SELECTED EXTRACT:
+ + +

But that’s a load of crap.

Obstacles don’t exist to stop you from reaching your goal. They exist because the world exists. Because there is stuff in the world. Because between you (today) and you (tomorrow) are 24 hours of anything-can-happen.

Practice builds skill. Over time, persistence becomes consistency. Engaging (practicing) and keeping at it (being persistent) is how you get around obstacles.

Humor helps, too. For sure. Sometimes the main skill you get to practice is the skill of laughing at yourself. 

Getting past obstacles feels really good, even if you still have a ways to go before you reach your target destination. Overcoming an obstacle takes work. It’s an achievement, which builds confidence and helps restart your momentum so you can keep going. 

Dealing with obstacles gives you practice, persistence, and the ability to achieve in small ways as you move forward. Viewed this way, obstacles are less of a hindrance than you might think. Every time you face one, and figure out how to overcome it, you gain something.

If you can’t figure out how to overcome it, you’ve learned something different: That it’s time for a change. For help, or a different approach, or a new path. 

Don’t be surprised by obstacles. Anticipate them. Look forward to them as things that you absolutely will encounter. Not if, when. See them, learn from them, and deal with them, one at a time. 

  • The only way to avoid obstacles is to be aimless.

  • Obstacles aren’t there to stop you or warn you or work against you, personally.

  • Obstacles can serve you. They help you develop your skills, build consistency in effort, and earn real confidence.

  • Ignoring the obstacles is pretending they don’t exist and won’t affect you. Don’t do that. It’s a delaying tactic. Dealing with the obstacles is the way to go forward. Do that.

It is very difficult to undertake any dynamic action unless there is resident in the person a boldness that refuses to be intimidated by obstacles. 

—U.S. Andersen

Emotional buffer zone

2024-12-12 08:56:40

It’s really easy for me to get distracted by others. Distracted from myself. 

That has often turned into unhealthy patterns in my relationships, old traps and patterns, codependence: abandoning myself, and then feeling that my safety or wholeness is in someone else.

I put out feelers for the emotions that others might feel and then respond in urgency, as if my purpose for existence is to calm, manage the emotional responses of those around me.

What about letting myself feel, instead?

Nope, no room for that when I am busy managing (calming, soothing, noticing, responding to, reacting to) the emotions of others. No time for my own feelings. No space for them. No energy for them, to know them or acknowledge them or express them.

This is my way of distracting myself from myself.

Why would I do that?

Why not let myself feel?

Because feelings bring in unpleasantries. My feelings may not line up with how I want to be. My feelings seem chaotic and I want to be calm. My feelings make me vulnerable and I want to be in control. My feelings are childish and I want to be mature. My feelings are unpredictable and I want to know. My feelings don’t give a flying fuck about goals, plans, opinions, consensus, and I want to achieve, be cool, be approved.

So it’s easier to focus on other people’s feelings and try to get them to chill the fuck out because, YO, feelings are inconvenient. Let’s chill and be cool and be calm and not have those messy things flying around. They are all over the place.

Except it doesn’t work. Not acknowledging or expressing my feelings does not mean I don’t have them. (Duh.)

I could busy myself creating an emotional buffer zone for those around me or I could trust them to have their own emotions and let myself have mine.

Weird concept. But it does seem simpler than trying to manage feelings which don’t even belong to me. How do I know what the feelings are? What am I, the Feelings Guru? And what makes me think I need to manage them, fix them, smooth them? Why do I think feelings are dangerous?

What if I released the management of how others feel (a secure position; I get to be calm, I get to be in control and detached, I get to feel superior) and—instead—let myself feel?

+ + +

Reproduce the passage from the excerpt on obstacles and feelings, from "Don’t be surprised" up to and including "intimidated by obstacles.".

EXTRACTED DATA:
+ + +

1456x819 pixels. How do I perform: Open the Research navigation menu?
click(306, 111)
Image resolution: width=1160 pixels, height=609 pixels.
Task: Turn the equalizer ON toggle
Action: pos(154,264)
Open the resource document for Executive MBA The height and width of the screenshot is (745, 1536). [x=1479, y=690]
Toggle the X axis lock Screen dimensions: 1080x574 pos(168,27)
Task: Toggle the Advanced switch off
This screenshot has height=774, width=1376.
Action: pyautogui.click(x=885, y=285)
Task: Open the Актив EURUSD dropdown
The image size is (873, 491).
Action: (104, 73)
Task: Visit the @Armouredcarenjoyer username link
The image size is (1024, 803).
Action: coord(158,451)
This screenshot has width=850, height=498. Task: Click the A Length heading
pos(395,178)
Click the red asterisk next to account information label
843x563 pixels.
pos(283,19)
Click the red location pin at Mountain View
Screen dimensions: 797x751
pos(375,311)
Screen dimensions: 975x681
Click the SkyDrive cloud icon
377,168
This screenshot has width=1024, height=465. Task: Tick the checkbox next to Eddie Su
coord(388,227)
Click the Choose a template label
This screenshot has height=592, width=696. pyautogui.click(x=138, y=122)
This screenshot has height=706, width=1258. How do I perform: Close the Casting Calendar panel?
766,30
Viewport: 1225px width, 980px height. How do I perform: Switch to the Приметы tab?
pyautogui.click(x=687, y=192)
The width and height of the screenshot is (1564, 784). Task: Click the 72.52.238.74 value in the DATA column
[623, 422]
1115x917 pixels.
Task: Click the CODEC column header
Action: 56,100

+ + +

SOLUTION FOR THIS TASK:
Don’t be surprised by obstacles. Anticipate them. Look forward to them as things that you absolutely will encounter. Not if, when. See them, learn from them, and deal with them, one at a time. 

  • The only way to avoid obstacles is to be aimless.

  • Obstacles aren’t there to stop you or warn you or work against you, personally.

  • Obstacles can serve you. They help you develop your skills, build consistency in effort, and earn real confidence.

  • Ignoring the obstacles is pretending they don’t exist and won’t affect you. Don’t do that. It’s a delaying tactic. Dealing with the obstacles is the way to go forward. Do that.

It is very difficult to undertake any dynamic action unless there is resident in the person a boldness that refuses to be intimidated by obstacles.